Supreme Court

Supreme Court’s Title IX ruling creates enforcement patchwork

The Supreme Court stalled the Biden administration’s updated Title IX rules in 26 states, creating an uneven patchwork of application of the controversial regulatory overhaul in schools as students across the country return from summer break. The impact of the Supreme Court’s decision on Friday is already being felt in schools nationwide. In the 26 […]

The Supreme Court stalled the Biden administration’s updated Title IX rules in 26 states, creating an uneven patchwork of application of the controversial regulatory overhaul in schools as students across the country return from summer break.

The impact of the Supreme Court’s decision on Friday is already being felt in schools nationwide. In the 26 states where the new rules are blocked, schools are operating under the old Title IX guidelines, meaning 24 Democratic-led states, including Illinois, Pennsylvania, and New York, are operating under the new rules.

• _ENTRIES_
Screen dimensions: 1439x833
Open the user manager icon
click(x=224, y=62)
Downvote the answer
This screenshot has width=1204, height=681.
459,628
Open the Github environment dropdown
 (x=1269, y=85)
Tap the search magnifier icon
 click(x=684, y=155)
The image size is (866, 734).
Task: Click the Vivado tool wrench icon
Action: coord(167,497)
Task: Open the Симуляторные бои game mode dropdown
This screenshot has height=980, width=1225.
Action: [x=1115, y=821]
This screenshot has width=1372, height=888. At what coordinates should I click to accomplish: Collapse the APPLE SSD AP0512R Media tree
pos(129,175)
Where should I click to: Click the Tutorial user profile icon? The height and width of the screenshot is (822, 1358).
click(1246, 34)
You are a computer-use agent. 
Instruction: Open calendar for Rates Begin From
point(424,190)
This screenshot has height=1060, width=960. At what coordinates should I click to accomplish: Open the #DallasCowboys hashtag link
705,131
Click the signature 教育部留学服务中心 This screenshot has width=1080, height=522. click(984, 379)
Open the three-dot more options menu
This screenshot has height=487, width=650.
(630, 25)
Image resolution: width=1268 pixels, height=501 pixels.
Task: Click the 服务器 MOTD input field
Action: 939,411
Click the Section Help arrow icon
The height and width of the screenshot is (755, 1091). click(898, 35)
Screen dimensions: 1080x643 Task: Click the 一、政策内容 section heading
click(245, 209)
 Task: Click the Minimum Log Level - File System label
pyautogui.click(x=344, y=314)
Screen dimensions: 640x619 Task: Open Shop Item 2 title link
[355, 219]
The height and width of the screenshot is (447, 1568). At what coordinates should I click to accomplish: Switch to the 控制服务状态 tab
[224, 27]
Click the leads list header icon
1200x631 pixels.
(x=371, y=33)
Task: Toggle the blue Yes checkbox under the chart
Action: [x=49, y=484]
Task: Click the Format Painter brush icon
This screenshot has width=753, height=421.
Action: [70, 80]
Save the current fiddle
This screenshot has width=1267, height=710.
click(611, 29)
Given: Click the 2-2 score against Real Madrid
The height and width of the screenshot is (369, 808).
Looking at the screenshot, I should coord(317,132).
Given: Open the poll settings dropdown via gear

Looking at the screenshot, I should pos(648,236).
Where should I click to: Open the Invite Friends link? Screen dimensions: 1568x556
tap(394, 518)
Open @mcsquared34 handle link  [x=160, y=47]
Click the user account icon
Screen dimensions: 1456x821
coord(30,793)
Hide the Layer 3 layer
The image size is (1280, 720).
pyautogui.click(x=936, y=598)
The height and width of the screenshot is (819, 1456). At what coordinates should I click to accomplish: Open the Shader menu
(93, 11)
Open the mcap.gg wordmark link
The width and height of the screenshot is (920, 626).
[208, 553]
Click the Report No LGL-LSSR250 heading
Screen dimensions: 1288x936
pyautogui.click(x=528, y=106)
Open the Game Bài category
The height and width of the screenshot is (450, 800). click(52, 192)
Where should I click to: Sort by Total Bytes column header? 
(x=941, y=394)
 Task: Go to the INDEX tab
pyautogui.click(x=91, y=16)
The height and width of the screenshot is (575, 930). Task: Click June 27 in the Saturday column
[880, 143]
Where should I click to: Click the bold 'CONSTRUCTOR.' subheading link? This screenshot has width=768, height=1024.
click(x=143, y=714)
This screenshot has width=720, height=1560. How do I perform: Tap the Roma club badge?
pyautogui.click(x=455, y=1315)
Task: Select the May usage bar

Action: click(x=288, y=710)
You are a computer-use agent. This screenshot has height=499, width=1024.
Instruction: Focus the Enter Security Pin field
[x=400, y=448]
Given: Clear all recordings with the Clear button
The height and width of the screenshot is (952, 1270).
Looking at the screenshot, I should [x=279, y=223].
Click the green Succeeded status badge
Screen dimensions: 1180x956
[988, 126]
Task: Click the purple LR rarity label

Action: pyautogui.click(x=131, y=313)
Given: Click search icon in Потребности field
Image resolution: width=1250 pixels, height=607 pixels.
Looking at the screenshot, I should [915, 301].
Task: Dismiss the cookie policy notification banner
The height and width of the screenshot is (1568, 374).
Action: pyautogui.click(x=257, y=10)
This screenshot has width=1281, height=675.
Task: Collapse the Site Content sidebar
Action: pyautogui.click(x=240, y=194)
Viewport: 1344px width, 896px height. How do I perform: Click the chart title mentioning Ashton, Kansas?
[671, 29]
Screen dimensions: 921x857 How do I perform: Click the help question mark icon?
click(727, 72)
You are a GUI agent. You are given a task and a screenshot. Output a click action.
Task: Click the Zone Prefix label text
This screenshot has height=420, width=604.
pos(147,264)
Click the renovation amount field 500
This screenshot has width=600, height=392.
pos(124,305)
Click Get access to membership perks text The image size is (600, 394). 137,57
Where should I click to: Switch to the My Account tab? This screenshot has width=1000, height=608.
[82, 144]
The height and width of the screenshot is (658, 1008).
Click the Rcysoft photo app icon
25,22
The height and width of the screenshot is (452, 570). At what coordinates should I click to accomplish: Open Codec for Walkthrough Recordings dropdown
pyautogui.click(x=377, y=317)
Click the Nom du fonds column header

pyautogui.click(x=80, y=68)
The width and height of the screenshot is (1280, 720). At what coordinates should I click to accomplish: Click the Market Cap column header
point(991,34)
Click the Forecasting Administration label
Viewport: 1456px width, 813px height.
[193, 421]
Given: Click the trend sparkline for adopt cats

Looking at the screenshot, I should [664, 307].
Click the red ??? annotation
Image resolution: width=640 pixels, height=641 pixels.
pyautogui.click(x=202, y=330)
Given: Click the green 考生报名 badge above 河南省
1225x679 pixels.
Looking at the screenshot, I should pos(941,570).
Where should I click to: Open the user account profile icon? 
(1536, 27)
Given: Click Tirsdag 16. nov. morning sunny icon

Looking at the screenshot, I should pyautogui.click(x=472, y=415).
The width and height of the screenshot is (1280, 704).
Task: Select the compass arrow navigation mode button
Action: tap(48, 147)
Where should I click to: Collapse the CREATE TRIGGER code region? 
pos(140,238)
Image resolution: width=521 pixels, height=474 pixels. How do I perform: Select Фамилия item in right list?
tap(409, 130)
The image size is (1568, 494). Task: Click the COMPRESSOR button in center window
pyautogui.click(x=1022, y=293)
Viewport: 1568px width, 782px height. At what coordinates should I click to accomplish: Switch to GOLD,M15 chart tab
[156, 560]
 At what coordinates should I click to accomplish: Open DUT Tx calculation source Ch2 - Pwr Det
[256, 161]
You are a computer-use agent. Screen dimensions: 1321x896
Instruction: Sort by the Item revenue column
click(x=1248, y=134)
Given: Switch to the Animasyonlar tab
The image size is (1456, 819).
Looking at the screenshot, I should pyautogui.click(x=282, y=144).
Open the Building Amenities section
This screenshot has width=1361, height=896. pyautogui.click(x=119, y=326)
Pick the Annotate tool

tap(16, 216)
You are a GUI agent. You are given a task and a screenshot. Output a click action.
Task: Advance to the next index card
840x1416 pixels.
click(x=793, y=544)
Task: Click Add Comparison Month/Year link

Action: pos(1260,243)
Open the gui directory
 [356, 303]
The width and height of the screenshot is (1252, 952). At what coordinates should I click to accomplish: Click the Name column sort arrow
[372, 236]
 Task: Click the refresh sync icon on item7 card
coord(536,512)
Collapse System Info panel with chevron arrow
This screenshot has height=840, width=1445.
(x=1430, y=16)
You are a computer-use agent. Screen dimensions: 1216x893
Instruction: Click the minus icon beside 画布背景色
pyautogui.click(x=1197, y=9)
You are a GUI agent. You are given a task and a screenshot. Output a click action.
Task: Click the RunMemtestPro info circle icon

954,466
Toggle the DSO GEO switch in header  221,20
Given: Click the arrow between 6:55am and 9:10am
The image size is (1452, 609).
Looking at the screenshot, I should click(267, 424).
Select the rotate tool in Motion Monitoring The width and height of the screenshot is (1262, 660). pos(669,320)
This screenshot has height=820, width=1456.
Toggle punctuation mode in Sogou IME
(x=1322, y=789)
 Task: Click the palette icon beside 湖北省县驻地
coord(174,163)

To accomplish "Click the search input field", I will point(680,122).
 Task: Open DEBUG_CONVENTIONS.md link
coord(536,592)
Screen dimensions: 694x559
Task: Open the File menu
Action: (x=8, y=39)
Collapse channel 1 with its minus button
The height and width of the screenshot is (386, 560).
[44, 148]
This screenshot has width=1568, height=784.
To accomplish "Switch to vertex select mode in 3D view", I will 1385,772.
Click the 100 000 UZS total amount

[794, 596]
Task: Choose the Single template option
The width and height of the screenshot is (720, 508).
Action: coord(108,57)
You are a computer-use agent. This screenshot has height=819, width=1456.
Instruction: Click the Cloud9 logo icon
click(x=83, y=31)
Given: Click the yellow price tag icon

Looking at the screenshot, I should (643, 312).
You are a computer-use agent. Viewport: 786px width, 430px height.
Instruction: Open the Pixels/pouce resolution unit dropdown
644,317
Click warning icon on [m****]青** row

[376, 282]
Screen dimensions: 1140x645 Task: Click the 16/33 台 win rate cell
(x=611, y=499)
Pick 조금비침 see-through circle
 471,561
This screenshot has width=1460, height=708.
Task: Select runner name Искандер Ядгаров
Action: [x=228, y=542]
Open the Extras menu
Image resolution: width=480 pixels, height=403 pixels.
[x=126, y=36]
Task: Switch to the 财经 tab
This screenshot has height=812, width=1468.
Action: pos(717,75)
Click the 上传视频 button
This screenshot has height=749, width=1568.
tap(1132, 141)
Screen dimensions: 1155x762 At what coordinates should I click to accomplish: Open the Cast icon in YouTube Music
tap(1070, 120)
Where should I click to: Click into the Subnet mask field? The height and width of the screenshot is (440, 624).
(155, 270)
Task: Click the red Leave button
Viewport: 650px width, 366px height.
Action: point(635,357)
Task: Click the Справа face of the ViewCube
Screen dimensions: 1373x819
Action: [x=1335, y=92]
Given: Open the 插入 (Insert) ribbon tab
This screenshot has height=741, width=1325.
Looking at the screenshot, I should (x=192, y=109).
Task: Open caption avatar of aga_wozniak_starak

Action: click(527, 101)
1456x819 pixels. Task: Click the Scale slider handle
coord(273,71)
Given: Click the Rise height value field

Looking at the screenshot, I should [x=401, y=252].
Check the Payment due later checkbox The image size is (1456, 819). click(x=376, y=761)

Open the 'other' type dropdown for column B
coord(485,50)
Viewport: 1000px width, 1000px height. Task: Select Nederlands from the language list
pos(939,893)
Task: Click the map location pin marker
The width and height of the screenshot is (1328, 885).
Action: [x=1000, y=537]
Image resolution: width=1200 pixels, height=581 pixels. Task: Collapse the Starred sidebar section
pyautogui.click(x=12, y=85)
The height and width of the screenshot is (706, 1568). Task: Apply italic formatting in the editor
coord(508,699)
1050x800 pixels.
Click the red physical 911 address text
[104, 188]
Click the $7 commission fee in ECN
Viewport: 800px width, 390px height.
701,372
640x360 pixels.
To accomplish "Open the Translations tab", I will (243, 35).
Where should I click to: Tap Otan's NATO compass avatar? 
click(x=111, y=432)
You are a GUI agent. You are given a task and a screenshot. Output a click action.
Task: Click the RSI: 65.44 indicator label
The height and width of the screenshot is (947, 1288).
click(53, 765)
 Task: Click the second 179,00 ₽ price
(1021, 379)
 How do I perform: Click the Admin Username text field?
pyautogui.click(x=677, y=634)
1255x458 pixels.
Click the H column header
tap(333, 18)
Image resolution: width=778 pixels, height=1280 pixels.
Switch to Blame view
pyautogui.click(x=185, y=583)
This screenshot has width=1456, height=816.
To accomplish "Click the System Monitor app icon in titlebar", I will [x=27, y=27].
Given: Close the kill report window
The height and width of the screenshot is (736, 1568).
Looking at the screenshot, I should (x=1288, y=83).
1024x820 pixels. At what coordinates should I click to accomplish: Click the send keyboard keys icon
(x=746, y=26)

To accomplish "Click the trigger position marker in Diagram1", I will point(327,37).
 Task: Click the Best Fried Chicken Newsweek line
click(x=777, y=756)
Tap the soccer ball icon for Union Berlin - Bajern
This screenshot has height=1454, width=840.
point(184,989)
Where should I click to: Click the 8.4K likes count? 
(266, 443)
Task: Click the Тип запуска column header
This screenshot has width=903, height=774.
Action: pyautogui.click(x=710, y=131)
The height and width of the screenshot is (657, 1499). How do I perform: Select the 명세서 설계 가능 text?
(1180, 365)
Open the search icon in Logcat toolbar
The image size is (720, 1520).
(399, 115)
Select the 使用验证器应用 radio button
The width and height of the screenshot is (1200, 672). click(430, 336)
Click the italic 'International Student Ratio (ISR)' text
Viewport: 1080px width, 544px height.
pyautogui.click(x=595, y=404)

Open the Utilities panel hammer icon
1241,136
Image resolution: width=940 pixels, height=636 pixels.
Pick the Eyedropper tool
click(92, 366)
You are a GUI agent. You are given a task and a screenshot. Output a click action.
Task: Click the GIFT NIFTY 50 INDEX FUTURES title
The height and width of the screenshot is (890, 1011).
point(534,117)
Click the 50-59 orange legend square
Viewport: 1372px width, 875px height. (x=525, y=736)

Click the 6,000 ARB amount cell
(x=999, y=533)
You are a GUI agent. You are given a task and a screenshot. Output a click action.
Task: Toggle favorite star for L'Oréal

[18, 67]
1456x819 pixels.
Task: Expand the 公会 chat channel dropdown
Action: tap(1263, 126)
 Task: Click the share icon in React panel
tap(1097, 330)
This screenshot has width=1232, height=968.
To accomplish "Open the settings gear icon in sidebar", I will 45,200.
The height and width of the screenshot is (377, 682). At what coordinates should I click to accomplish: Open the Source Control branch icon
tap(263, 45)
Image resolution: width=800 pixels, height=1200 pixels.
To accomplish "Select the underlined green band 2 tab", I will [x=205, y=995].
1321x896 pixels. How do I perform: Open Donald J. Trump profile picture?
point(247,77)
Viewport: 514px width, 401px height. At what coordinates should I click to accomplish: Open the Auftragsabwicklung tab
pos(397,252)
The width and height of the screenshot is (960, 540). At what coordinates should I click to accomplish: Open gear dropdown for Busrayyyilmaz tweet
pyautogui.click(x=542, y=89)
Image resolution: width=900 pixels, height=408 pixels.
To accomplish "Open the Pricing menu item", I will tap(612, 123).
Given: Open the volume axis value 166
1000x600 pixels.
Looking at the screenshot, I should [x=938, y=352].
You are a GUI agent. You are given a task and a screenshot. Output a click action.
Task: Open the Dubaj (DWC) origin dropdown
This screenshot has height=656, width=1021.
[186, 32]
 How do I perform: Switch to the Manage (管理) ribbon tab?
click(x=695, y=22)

• _EXERCISE GOAL_
Which states does the Title IX article name? The entries come from a different source than the Title IX article.

• _FULL ANSWER_
Illinois, Pennsylvania, New York